◆ Activity:
Repeat precisely the line in which "Task: Open the" occurs and all lines that follow it in the entries below. Pictures must be omitted.

◆ Data supplied:
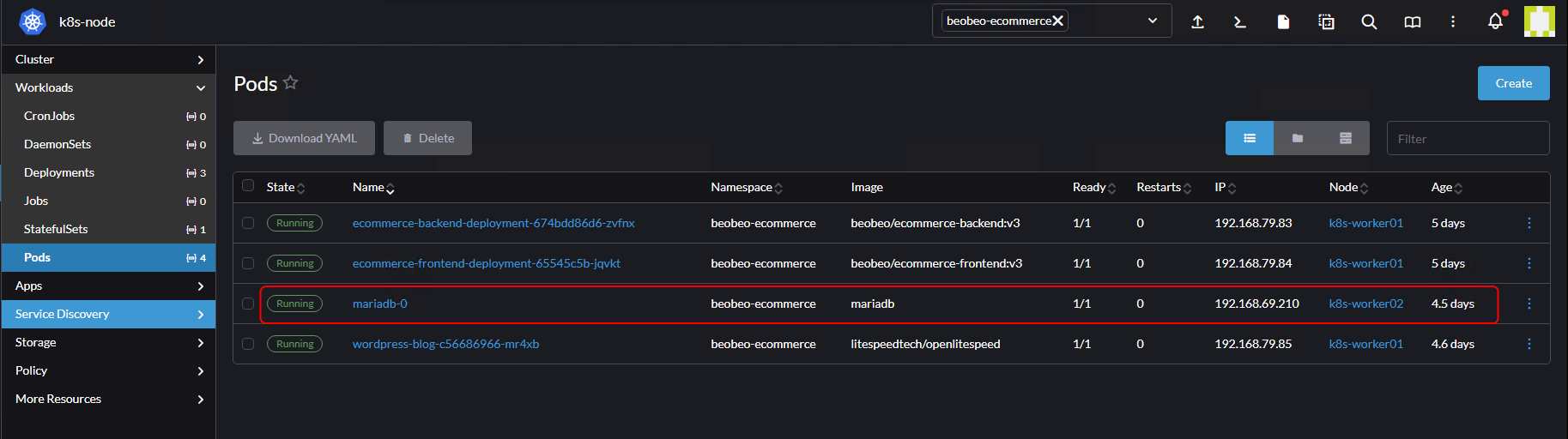Screen dimensions: 1568x439
Task: Check the wordpress-blog pod row checkbox
Action: [248, 344]
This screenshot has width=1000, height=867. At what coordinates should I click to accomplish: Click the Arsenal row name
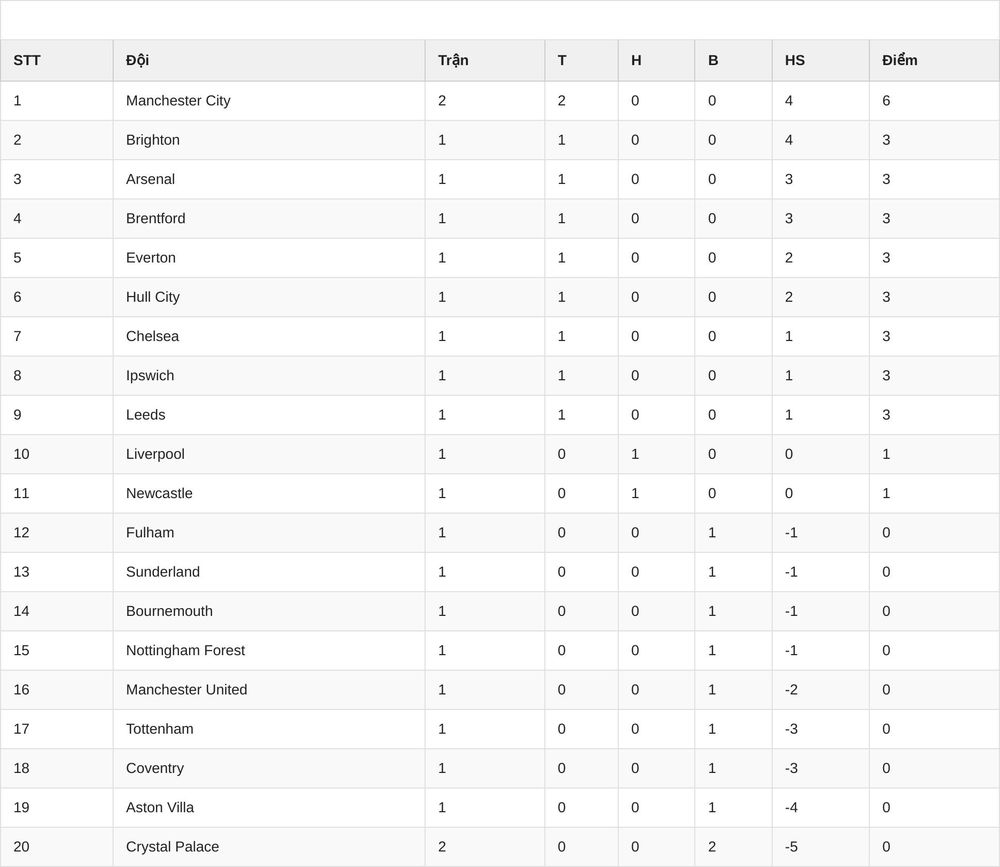(x=150, y=179)
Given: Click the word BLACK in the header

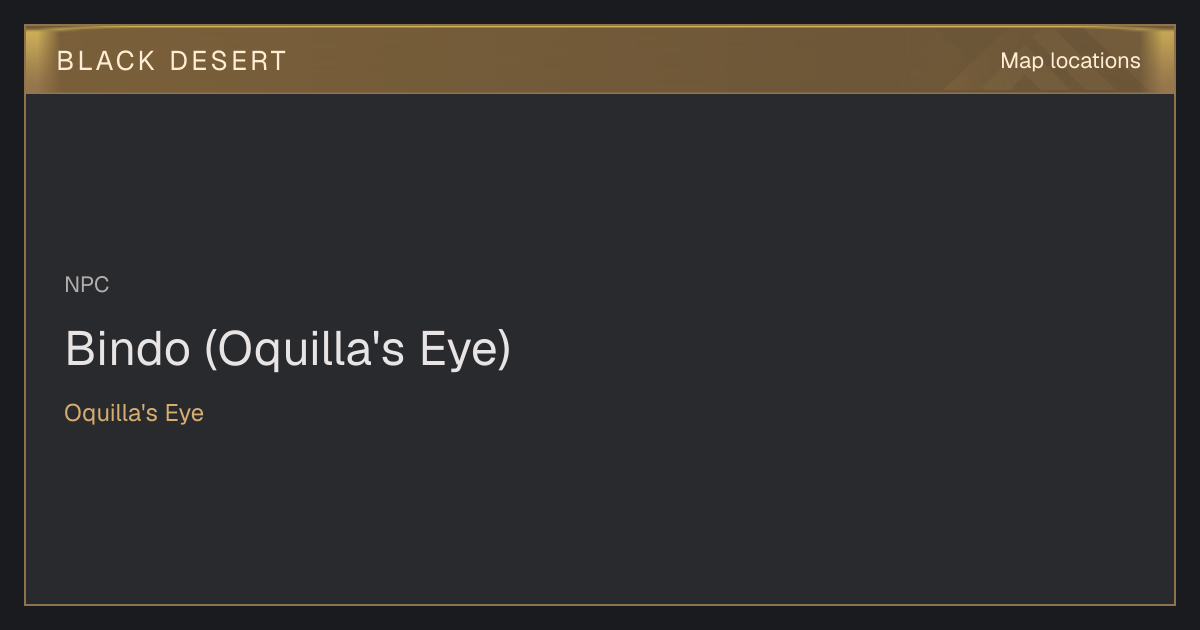Looking at the screenshot, I should 106,61.
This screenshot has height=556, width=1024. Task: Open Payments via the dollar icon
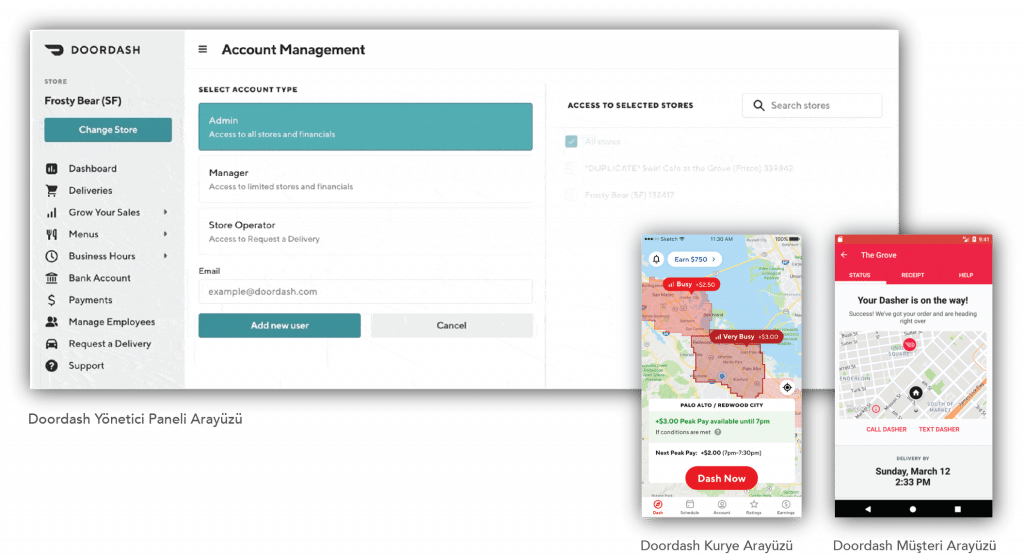(x=51, y=300)
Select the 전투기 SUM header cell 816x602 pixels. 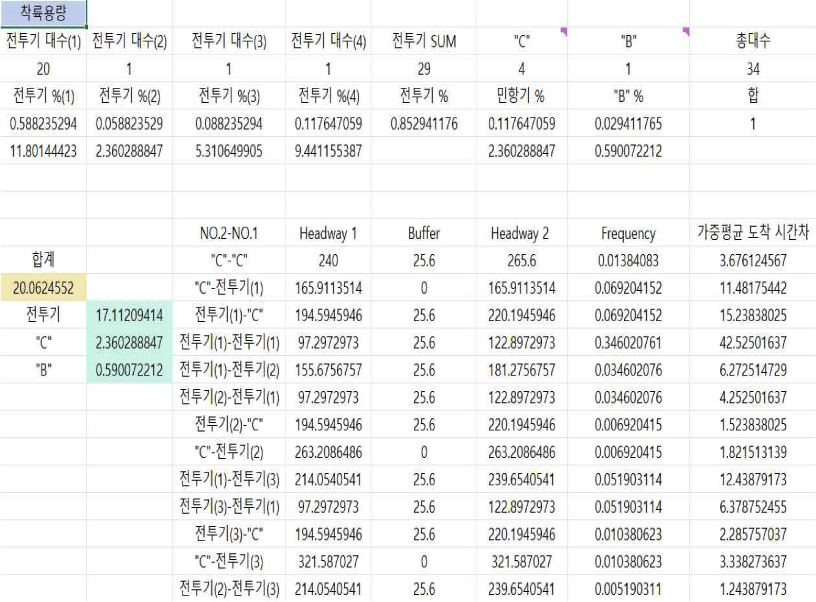423,41
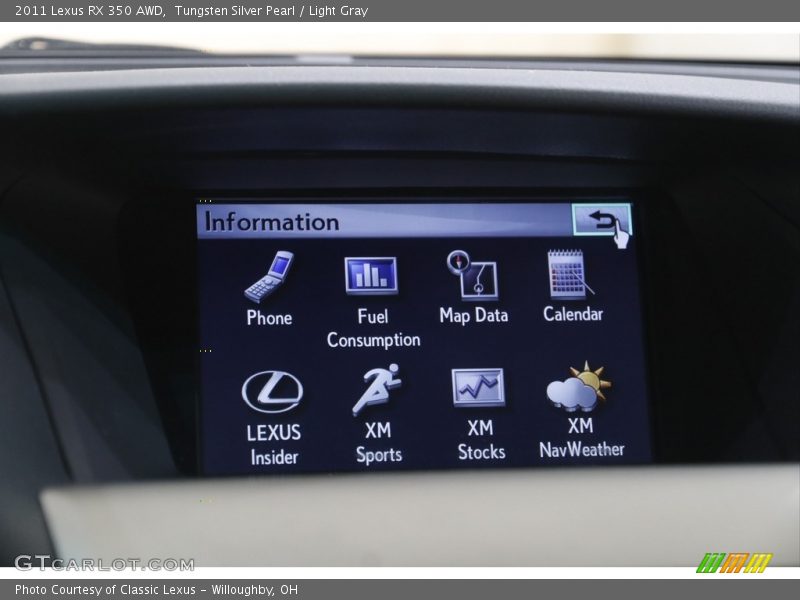
Task: Tap the Calendar label text
Action: tap(573, 313)
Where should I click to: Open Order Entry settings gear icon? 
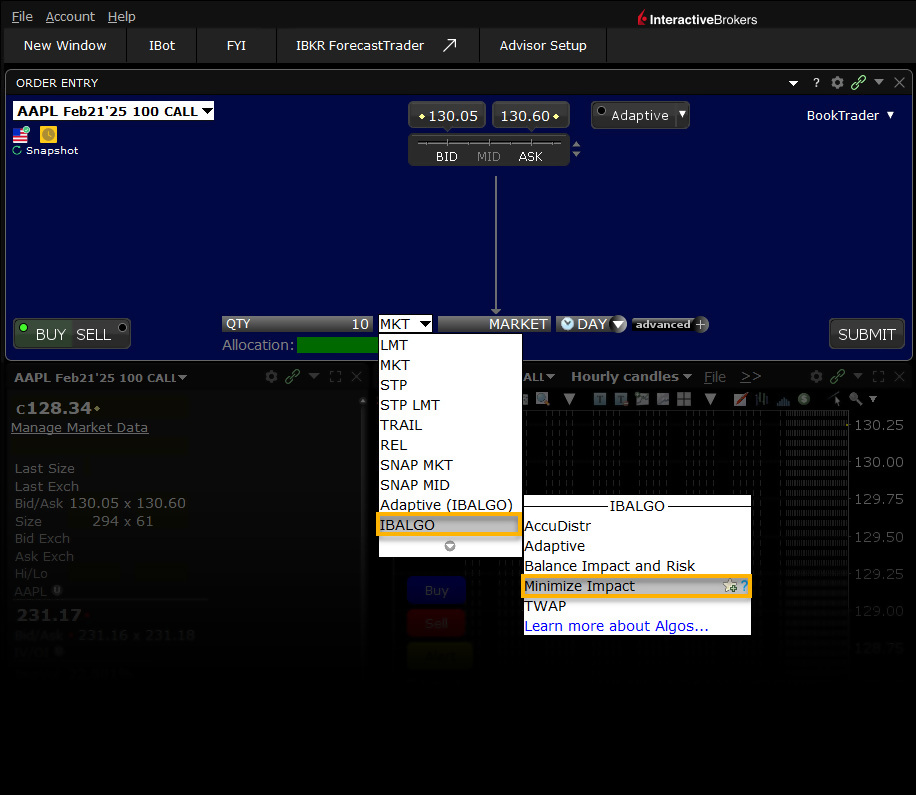coord(838,82)
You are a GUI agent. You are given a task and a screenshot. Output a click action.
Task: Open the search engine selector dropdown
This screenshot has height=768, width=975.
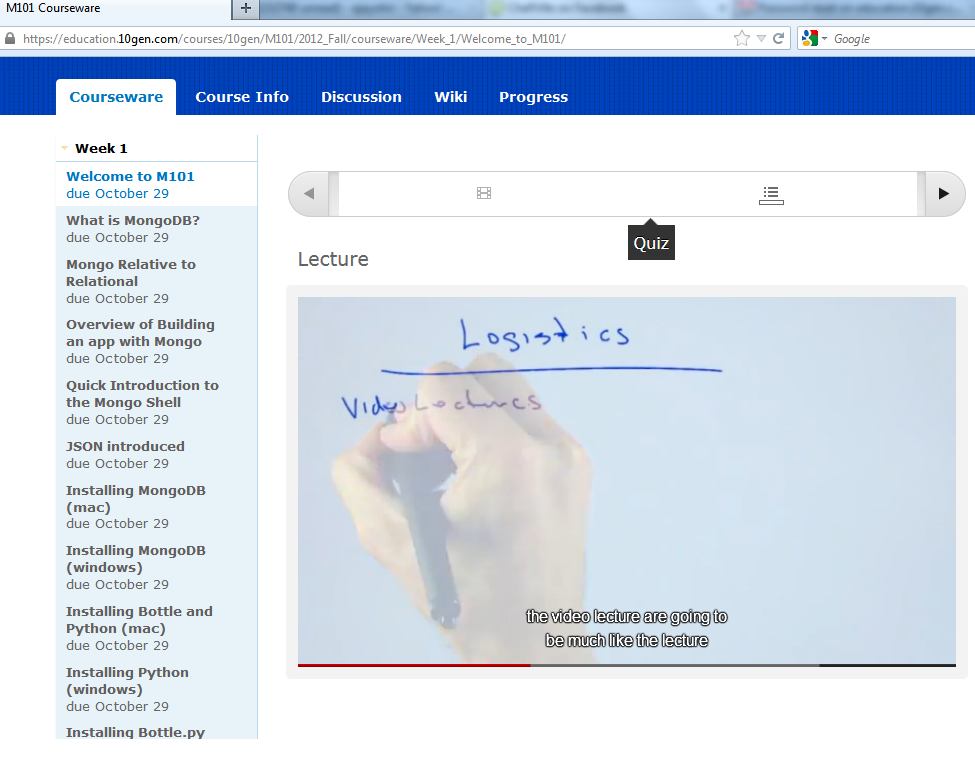pos(825,38)
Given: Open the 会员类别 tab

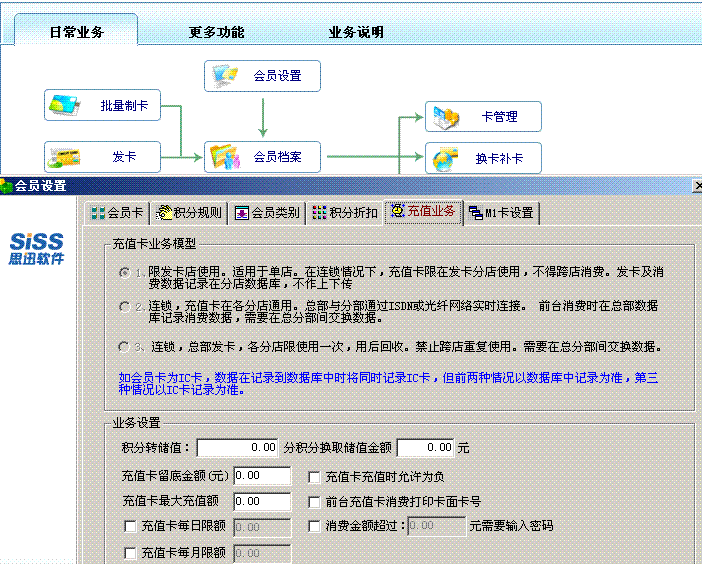Looking at the screenshot, I should click(267, 212).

◆ Finished task:
Task: Open the search engine selector dropdown
This screenshot has height=768, width=975.
pos(825,38)
Given: Open the 会员类别 tab

Looking at the screenshot, I should click(267, 212).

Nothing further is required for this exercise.